Writing is all about “me, mine, myself”; teaching about “his, hers, theirs”. It may be because of this conceptual (and moral) distance between my profession and theirs that I have always had a profound respect for caring and conscientious teachers. The teacher I most admired died in the last weeks of the year that has just ended. His name was Subhas Chandra Bhargava, and for more than three decades he taught physics and integrity at St. Stephen’s College, Delhi.

I first got to know Bhargava Saab in the mid 1970s, while I was a student at Delhi University. I was registered for a degree in economics, so I was never in fact formally taught by him. But we had a common interest in the game of bridge (which he played brilliantly, and I no more than adequately); and a common physical affliction, bronchial asthma. Through exchanging bidding conventions and bronchodilators we forged a friendship that endured for 30 years.

Bhargava Saab was a tall, thin man with a shock of thick, dark hair. He was upright in his bearing, and even more so in his character. The physics students, naturally, adored him because he was an exemplary lecturer and because, unlike most other teachers, he did serious scientific research himself. But beyond his discipline and his college, he was known throughout Delhi University for his generosity and his integrity. Students who could not find a hostel room stayed with him for months on end; students in trouble with the (instinctively authoritarian) authorities found him an able interlocutor on their behalf. Ex-students visiting Delhi could always count on free board and lodging. I was one of those who extravagantly abused this privilege; over the years, I must have spent at least 300 days at his home, working in the archives in the day and discussing bridge and other matters with him at night. (His democratic instincts extended to his politics; he was an early critic of the Emergency, and also active in the civil liberties movement.)

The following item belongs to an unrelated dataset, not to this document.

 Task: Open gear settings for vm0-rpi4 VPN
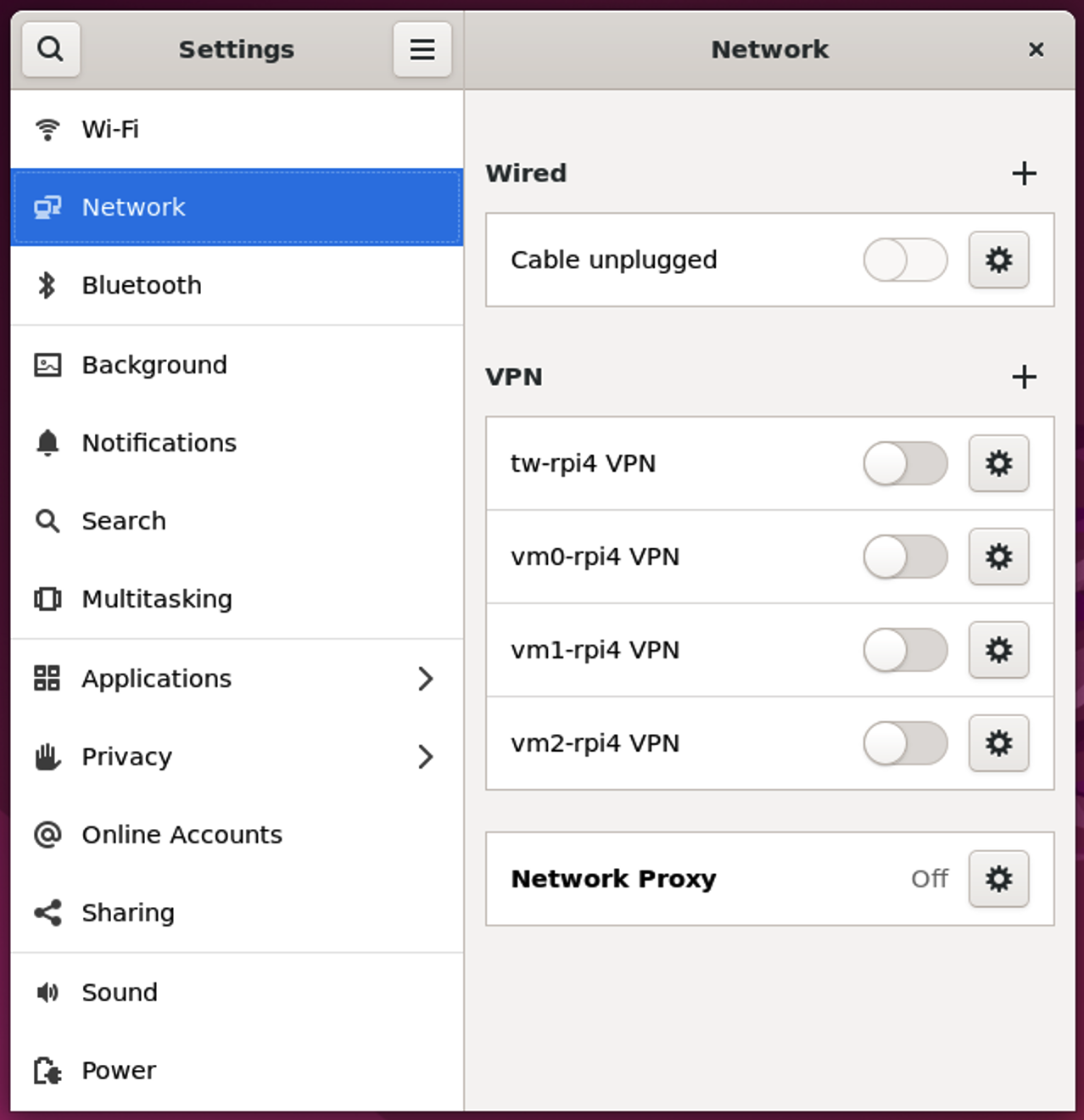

I have spoken of the veneration we students had for Bhargava Saab; if anything, his fellow teachers admired him even more. As the physicist lay dying, one old colleague wrote to me of how “For 30 years he has been a kind of fixture in my moral universe. On all the ‘small’ things which constitute personal integrity and friendship, he was always a guide, and at important moments it has often been ‘What would Bhargava Sahib say?’”.
Just another Rahul

One day, in the mid 1980s, Bhargava Saab received a call from a high school student named Rahul, who wished to consult him as to which subject to study in college. An appointment was fixed for 9. 30 a.m. the next day. At 8. 30 Bhargava Saab went to the lab to set up some experiments. When he next looked at his watch it was 9. 20. He put down his instruments and rushed back to his apartment. The route from lab to home was normally leafy and quiet. But on this day it was swarming with policemen. About 50 yards from his house he was stopped and not allowed to proceed further. “Mujhe jaane do, ghar mein ek ladka mera intezar kar raha hai,” pleaded Bhargava Saab (“Let me go, there is a student waiting to meet me at home”). The cops would not relent; policemen and Professor argued, back and forth, until it finally dawned on the former that this was the man their boss’s son had come to meet.

Some credit in this story accrues to Rahul Gandhi’s advisers. They had done their homework, thus to find that the Delhi University teacher most likely to give the best, or most fair-minded, career advice was a man who did not carry an elevated title such as Dean or Vice Chancellor. But most of the credit must remain with Bhargava Saab. All Rahuls were akin to him, be one the son of the college chaprassi or another the son of the serving Prime Minister of India. (It is characteristic that he did not bother to ask the caller his surname.) We can be sure that for any other Rahul he would still have arrived on the dot.